So far only South Korea has banned the import of pork from Belgium and the Netherlands as a result of the discovery. The country is the most important non-EU destination for pork produced in the two countries. They exported a total of 25,000 tonnes of pork worth about €62 million to South Korea in 2005.
A total of about 650 pig and poultry farms are now under quarantine in the three countries.
Food safety regulators in the Netherlands and Belgium also announced that some of the meat from contaminated farms was sold in shops over the last two months. Both regulators said the level of contamination did not pose any serious risk to public health.
Yesterday Belgium extended a quarantine to a total of 386 pig and poultry producers suspected of receiving feed contaminated with the carcinogen, doubling the number the country's food safety agency (FAVV) had originally banned from the market. Of these 361 were pig farms, 24 were poultry farms, and one rabbit producer.
FAVV said test results from the suspect farms will be available Saturday.
The Netherlands food regulator (VWA) said on 31 January that 250 producers remain under quarantine and that tests are currently underway. The regulator also released a report from the Dutch Office for Risk Assessment.
"Consumption of pork meat and meat products could lead to a slight increase of the dioxin intake of consumers," the report stated. "In the most extreme intake scenario the tolerable weekly intake of dioxins might be slightly exceeded. However, the calculated incidentally increased intake does not pose a health risk for the consumer."
Meanwhile Germany's regulator has quarantined five pig farms and is currently testing for the carcinogen.
Tessenderlo, a feed ingredients company fingered as the source of the contamination, today said that an inadequate test had resulted in the error.
"For Tessenderlo Group, discussions about compensation and amicable settlements are premature as long as the various investigations are under way," the Belgium-based company stated. "The problem shows that the PCB test was inadequate for testing dioxins and that we were wrong, as were most specialists, to rely on it."
The discovery of the dioxin contamination was first reported by the Netherlands, which on 25 January sent out an EU-wide alert on pig fat originating from Belgium. The Netherlands said its tests indicated dioxin levels 25 time the maximum permitted concentrations in pork fat.
The dioxin was discovered in pork fat produced by Profat. FAVV said that between 6 and 28 October, two filters at Tessenderlo Chemicals were defective, resulting in untreated hydrochloric acid being delivered to its subsidiary, PB Gelatins. PB Gelatins in turn, supplied animal feed producers with dioxin contaminated ingredients.

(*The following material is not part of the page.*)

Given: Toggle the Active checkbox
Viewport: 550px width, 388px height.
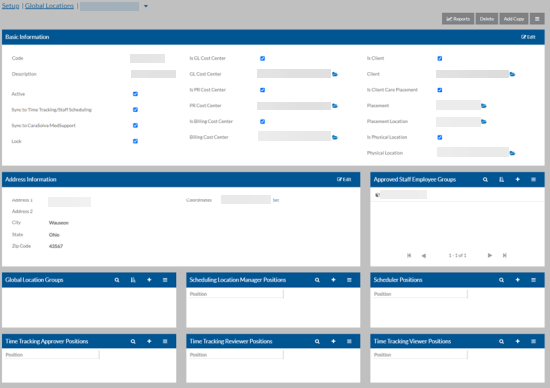Looking at the screenshot, I should 135,94.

FAVV found that that a normal consumption of such the gelatine produced by PB Gelatins is less than 25 per cent of the amount of acceptable dioxin consumption.
" That thus means that there is currently no immediate danger to the public health," the agency stated.
The Belgian food agency has also put under monitoring the stockbreeding customers of Leroy and Algoet, two other feed producers.
The Tessenderlo Group has admitted that a hydrochloric acid filtration problem at their plant is the likely source of the dioxin contamination. In a press release the company said the contaminated feed poses no threat to public health.
Belgium and the Netherlands, along with France and Germany, are among the top pig meat producers in the EU. The Netherlands accounted for about eight per cent of the EU's production in 2000, according to the bloc's figures.
Dioxin has been the cause of numerous food scares. It was found in Dutch potato animal feed in 2004. Pig farmers in the Netherlands were found to be using it as an illegal hormone for pigs in 2002.
Belgium's meat industry suffered a similar blow in 1999, when dioxin was discovered in pigs and chickens. Then, the industry lost millions of euros either through a quarantine of some 200 Belgian farms, or through the loss of their export markets after some countries imposed bans.
The country ended up slaughtering seven million chickens and 60,000 pigs. The scare, which occurred just before the 1999 general election, played a key part in the landslide defeat of the former government of Jean-Luc Dehaene.